RECORDS TO USE:
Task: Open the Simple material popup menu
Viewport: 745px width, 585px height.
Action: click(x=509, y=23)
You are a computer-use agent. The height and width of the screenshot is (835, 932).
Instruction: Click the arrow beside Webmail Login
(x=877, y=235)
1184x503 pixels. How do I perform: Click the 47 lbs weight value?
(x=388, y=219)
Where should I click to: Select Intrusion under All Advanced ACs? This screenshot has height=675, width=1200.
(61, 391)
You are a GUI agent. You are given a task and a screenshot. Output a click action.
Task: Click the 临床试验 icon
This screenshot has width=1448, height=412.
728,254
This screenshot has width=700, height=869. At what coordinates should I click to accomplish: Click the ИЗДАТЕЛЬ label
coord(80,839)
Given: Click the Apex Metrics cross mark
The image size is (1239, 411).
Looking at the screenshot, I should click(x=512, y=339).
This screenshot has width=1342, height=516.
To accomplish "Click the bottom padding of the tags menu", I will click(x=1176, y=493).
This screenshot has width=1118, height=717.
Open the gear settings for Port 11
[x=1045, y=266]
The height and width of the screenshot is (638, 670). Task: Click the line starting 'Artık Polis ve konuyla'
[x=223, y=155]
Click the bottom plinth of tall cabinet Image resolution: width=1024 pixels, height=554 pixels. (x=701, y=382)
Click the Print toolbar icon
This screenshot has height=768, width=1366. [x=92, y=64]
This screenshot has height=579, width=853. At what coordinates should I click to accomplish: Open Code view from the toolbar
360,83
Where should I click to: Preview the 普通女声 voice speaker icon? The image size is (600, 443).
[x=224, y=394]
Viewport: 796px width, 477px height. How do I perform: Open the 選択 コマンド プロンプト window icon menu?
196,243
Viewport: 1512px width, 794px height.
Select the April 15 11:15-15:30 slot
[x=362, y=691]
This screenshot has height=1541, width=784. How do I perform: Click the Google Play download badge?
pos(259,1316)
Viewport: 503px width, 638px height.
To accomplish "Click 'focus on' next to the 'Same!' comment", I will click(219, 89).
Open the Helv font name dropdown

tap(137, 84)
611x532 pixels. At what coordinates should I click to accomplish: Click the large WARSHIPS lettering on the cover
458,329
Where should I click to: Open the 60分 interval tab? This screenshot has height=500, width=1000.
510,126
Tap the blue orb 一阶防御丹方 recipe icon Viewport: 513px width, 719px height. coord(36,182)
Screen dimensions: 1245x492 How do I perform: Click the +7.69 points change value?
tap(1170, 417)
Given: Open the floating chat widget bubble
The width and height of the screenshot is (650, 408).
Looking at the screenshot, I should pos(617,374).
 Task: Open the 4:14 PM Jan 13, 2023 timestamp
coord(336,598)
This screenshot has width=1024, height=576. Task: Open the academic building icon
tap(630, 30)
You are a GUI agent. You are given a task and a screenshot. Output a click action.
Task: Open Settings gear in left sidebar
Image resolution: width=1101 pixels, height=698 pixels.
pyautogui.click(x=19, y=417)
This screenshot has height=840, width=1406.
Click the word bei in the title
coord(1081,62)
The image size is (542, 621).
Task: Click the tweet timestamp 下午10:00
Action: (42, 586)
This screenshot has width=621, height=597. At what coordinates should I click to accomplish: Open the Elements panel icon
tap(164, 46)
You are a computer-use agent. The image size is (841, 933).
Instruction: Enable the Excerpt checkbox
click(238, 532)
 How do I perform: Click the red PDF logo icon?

WHAT THE EXERCISE ASKS: Could you output every entry from the listing above without altering a word?

WRITTEN RESPONSE:
Task: Open the Simple material popup menu
Viewport: 745px width, 585px height.
Action: click(x=509, y=23)
You are a computer-use agent. The height and width of the screenshot is (835, 932).
Instruction: Click the arrow beside Webmail Login
(x=877, y=235)
1184x503 pixels. How do I perform: Click the 47 lbs weight value?
(x=388, y=219)
Where should I click to: Select Intrusion under All Advanced ACs? This screenshot has height=675, width=1200.
(61, 391)
You are a GUI agent. You are given a task and a screenshot. Output a click action.
Task: Click the 临床试验 icon
This screenshot has width=1448, height=412.
728,254
This screenshot has width=700, height=869. At what coordinates should I click to accomplish: Click the ИЗДАТЕЛЬ label
coord(80,839)
Given: Click the Apex Metrics cross mark
The image size is (1239, 411).
Looking at the screenshot, I should click(x=512, y=339).
This screenshot has width=1342, height=516.
To accomplish "Click the bottom padding of the tags menu", I will click(x=1176, y=493).
This screenshot has width=1118, height=717.
Open the gear settings for Port 11
[x=1045, y=266]
The height and width of the screenshot is (638, 670). Task: Click the line starting 'Artık Polis ve konuyla'
[x=223, y=155]
Click the bottom plinth of tall cabinet Image resolution: width=1024 pixels, height=554 pixels. (x=701, y=382)
Click the Print toolbar icon
This screenshot has height=768, width=1366. [x=92, y=64]
This screenshot has height=579, width=853. At what coordinates should I click to accomplish: Open Code view from the toolbar
360,83
Where should I click to: Preview the 普通女声 voice speaker icon? The image size is (600, 443).
[x=224, y=394]
Viewport: 796px width, 477px height. How do I perform: Open the 選択 コマンド プロンプト window icon menu?
196,243
Viewport: 1512px width, 794px height.
Select the April 15 11:15-15:30 slot
[x=362, y=691]
This screenshot has height=1541, width=784. How do I perform: Click the Google Play download badge?
pos(259,1316)
Viewport: 503px width, 638px height.
To accomplish "Click 'focus on' next to the 'Same!' comment", I will click(219, 89).
Open the Helv font name dropdown

tap(137, 84)
611x532 pixels. At what coordinates should I click to accomplish: Click the large WARSHIPS lettering on the cover
458,329
Where should I click to: Open the 60分 interval tab? This screenshot has height=500, width=1000.
510,126
Tap the blue orb 一阶防御丹方 recipe icon Viewport: 513px width, 719px height. coord(36,182)
Screen dimensions: 1245x492 How do I perform: Click the +7.69 points change value?
tap(1170, 417)
Given: Open the floating chat widget bubble
The width and height of the screenshot is (650, 408).
Looking at the screenshot, I should pos(617,374).
 Task: Open the 4:14 PM Jan 13, 2023 timestamp
coord(336,598)
This screenshot has width=1024, height=576. Task: Open the academic building icon
tap(630, 30)
You are a GUI agent. You are given a task and a screenshot. Output a click action.
Task: Open Settings gear in left sidebar
Image resolution: width=1101 pixels, height=698 pixels.
pyautogui.click(x=19, y=417)
This screenshot has height=840, width=1406.
Click the word bei in the title
coord(1081,62)
The image size is (542, 621).
Task: Click the tweet timestamp 下午10:00
Action: (42, 586)
This screenshot has width=621, height=597. At what coordinates should I click to accomplish: Open the Elements panel icon
tap(164, 46)
You are a computer-use agent. The image size is (841, 933).
Instruction: Enable the Excerpt checkbox
click(238, 532)
 How do I perform: Click the red PDF logo icon?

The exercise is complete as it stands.